Eduardo, seu comentário está excelente, como já é de praxe. Acrescento que a nova superstição não é mais de cunho mitológico, mas científico! As crianças no futuro não vão mais acreditar em saci-pererê, mas sim em buracos negros na Suiça, em aleijados curados por cel. tronco embrinarias, em uma humanidade sem defeitos por ser geneticamente manipulada... Enfim, se dizem que essa era da ciencia iria trazer luzes contra o obscurantismo, eu me pergunto: que raio de luz é essa que cria uma superstição tão ingênua como o mito do progresso indefinido? Alias, quantas 'tragédias' esse progresso já não custou à humanidade? Precisamos refletir...

Andrea, eu me pergunto como que a ciência pode lá responder a tudo. que respostas ela pode dar a uma mãe que enterra seu filho?

Emanuel Jr. disse...

Rodolfo. Também estou tentando normatizar a minha atividade no blog mas o trabalho vem me sufocando. Vamos ver como será o mês de outubro.

Quanto ao "chavismo light" acho que não estamos caminhando não, já estamos nele sem perceber.

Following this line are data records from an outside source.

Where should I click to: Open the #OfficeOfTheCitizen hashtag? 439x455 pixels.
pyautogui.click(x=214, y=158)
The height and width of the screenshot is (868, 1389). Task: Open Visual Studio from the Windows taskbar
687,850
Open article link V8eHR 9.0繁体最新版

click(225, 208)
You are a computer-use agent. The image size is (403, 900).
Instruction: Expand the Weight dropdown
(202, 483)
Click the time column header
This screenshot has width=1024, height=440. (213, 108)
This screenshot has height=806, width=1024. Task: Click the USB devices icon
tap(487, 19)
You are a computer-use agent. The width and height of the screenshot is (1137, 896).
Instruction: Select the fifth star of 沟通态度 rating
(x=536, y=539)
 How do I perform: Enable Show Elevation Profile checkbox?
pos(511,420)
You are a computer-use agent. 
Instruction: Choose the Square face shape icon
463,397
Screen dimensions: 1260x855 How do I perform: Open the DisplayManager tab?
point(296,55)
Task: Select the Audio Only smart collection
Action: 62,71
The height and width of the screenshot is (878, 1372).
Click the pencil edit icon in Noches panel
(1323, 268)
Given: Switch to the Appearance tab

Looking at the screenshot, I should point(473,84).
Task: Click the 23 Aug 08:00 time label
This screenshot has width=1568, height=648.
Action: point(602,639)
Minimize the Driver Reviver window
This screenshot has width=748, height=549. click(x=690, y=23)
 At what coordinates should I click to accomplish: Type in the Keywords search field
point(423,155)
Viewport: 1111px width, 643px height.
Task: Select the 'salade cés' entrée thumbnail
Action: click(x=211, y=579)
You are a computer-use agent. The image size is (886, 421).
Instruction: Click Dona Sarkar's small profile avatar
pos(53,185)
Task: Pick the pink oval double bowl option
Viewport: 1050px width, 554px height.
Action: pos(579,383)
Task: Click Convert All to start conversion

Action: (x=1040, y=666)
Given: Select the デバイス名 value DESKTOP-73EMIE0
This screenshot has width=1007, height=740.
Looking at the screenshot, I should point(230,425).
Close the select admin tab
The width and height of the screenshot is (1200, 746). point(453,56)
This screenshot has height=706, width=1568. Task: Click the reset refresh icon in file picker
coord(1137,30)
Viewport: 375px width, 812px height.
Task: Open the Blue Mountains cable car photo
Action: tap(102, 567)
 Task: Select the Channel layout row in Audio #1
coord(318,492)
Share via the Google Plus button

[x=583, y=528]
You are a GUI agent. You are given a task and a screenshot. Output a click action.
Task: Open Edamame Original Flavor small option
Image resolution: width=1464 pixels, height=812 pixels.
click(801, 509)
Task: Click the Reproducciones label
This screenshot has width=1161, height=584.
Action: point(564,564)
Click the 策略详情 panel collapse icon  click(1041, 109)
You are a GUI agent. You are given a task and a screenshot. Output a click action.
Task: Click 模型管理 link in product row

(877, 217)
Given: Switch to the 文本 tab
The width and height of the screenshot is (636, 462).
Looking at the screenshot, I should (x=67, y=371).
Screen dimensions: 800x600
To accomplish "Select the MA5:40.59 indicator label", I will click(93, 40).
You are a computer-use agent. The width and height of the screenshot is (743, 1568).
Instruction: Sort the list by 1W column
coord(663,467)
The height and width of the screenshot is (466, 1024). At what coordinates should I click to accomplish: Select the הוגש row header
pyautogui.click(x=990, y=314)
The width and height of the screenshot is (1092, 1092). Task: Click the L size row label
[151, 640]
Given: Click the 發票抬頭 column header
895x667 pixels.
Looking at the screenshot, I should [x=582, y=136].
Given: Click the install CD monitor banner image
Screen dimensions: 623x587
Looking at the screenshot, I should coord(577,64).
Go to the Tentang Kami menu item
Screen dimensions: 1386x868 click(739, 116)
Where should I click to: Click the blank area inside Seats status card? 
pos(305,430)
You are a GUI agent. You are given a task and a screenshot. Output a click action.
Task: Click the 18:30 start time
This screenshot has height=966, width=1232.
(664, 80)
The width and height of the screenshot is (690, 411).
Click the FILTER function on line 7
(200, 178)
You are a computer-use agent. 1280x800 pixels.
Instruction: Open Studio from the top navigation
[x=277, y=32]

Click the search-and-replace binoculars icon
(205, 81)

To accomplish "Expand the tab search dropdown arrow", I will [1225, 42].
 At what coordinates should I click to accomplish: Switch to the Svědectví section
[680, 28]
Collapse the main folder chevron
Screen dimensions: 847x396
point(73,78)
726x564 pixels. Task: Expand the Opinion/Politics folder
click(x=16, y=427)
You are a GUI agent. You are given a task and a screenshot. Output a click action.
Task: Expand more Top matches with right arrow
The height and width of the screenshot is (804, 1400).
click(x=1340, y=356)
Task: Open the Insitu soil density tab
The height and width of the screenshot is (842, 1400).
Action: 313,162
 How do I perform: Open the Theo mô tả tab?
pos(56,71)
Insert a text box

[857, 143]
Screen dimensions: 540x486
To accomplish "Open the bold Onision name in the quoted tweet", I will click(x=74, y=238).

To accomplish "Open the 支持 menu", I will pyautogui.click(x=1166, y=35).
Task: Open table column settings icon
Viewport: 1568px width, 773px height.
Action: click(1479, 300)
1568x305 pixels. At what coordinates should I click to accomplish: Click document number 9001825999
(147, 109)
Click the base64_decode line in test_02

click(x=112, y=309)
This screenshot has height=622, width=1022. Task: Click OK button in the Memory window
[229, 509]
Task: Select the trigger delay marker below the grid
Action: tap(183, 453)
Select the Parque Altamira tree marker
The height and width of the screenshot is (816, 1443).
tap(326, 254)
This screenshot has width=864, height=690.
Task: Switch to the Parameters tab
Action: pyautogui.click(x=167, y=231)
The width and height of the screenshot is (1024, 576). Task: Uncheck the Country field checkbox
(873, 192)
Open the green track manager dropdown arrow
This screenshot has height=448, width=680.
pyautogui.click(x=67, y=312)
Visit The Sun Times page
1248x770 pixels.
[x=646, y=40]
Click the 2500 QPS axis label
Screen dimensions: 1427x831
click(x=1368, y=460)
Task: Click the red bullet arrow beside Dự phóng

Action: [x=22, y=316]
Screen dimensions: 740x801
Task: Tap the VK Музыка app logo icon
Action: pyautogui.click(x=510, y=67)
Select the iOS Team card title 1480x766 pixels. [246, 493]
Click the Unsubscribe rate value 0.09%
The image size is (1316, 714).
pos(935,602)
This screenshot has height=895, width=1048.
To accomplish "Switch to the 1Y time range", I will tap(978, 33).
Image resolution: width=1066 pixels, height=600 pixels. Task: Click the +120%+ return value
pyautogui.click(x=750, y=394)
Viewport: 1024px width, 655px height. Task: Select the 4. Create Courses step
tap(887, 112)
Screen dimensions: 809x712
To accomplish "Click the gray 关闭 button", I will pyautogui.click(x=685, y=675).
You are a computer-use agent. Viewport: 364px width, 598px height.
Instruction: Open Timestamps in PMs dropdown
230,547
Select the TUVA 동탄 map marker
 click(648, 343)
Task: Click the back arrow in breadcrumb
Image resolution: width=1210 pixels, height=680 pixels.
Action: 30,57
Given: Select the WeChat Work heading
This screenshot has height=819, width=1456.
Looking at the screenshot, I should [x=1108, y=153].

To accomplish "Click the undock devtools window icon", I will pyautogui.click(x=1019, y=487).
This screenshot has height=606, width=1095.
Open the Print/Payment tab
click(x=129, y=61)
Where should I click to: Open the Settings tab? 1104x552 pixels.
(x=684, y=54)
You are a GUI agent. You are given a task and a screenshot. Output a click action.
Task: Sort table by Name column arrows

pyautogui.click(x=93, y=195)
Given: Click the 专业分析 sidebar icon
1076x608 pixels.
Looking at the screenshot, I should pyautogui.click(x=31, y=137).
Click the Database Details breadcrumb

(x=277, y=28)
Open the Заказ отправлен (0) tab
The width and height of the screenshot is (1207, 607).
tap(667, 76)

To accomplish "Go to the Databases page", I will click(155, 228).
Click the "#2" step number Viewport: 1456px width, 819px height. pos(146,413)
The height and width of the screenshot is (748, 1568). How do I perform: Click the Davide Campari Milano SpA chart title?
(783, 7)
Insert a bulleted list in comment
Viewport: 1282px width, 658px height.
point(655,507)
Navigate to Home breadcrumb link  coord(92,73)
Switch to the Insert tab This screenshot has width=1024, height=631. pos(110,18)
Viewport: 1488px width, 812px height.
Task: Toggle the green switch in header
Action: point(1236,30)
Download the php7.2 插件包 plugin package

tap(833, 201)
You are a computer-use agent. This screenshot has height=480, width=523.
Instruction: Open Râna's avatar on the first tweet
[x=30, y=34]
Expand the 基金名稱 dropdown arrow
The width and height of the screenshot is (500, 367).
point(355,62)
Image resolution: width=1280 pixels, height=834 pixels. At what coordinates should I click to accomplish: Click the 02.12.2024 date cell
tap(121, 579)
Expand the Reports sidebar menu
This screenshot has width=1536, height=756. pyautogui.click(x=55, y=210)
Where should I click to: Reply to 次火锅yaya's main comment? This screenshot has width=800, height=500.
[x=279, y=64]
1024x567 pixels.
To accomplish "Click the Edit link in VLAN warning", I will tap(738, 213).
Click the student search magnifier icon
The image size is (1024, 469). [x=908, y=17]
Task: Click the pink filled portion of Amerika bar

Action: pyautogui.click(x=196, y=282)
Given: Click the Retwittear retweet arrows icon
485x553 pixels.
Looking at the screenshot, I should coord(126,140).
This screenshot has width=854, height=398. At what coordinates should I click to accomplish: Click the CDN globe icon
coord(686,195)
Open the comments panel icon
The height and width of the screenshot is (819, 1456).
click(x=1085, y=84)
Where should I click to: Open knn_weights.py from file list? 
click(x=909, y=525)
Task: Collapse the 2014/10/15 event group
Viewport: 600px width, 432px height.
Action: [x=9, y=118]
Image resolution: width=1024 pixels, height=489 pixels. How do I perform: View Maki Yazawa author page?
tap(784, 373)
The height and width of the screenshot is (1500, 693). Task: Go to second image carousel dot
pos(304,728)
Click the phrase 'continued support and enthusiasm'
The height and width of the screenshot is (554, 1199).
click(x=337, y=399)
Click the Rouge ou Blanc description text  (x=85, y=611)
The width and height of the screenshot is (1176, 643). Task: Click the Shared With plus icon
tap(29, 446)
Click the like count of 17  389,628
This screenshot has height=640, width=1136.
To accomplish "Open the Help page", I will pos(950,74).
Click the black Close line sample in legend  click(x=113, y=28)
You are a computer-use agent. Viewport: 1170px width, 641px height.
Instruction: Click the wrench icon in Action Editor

Gramisci adoraria ver o seu discípulo Lula e PT. Nunca vi nada tão bem copiado. Bom... pelo menos alguma coisa boa conseguem fazer né. Copiar Gramisci.

Lelê Carabina disse...

Olá Canônico, com este sobrenome não será difícil te chamarem de 'obscurantista' rsrsrs
Acabei de acordar então meus pensamentos se voltam mais para um café do que para este tal de LHC... rsrs Quando ouvi categoricamente que vão descobrir "a partícula de Deus" comecei a rir, (humm agora há um Deus) pode até ser que descubram, mas menos né; é engraçado a tamanha fé que se coloca na ciência, mesmo sem que ela prove nada necessariamente: vem da ciência, logo é bom e certo. Obrigada pela visita, já cloquei link para teu blog. Abraço.

Marie Tourvel disse...

Ei, querido, cheguei aqui através da querida Lelê e... adorei. Beijos!

Tats disse...

Olá Rodolfo,

Sou nova por aqui, cheguei ao seu Blog através do Per fa et Per ne fas, outro excelente blog, mas adorei a forma como vc mescla ciência, filosofia e religião, é bastante interessante. Parabéns pelo Blog!

Abraço

R. B. Canônico disse...

Tats,

Obrigada pela visita e volte sempre. Seu perfil está bloqueado, por isso nao consigo acessá-lo. Qualquer coisa, é só entrar em contato!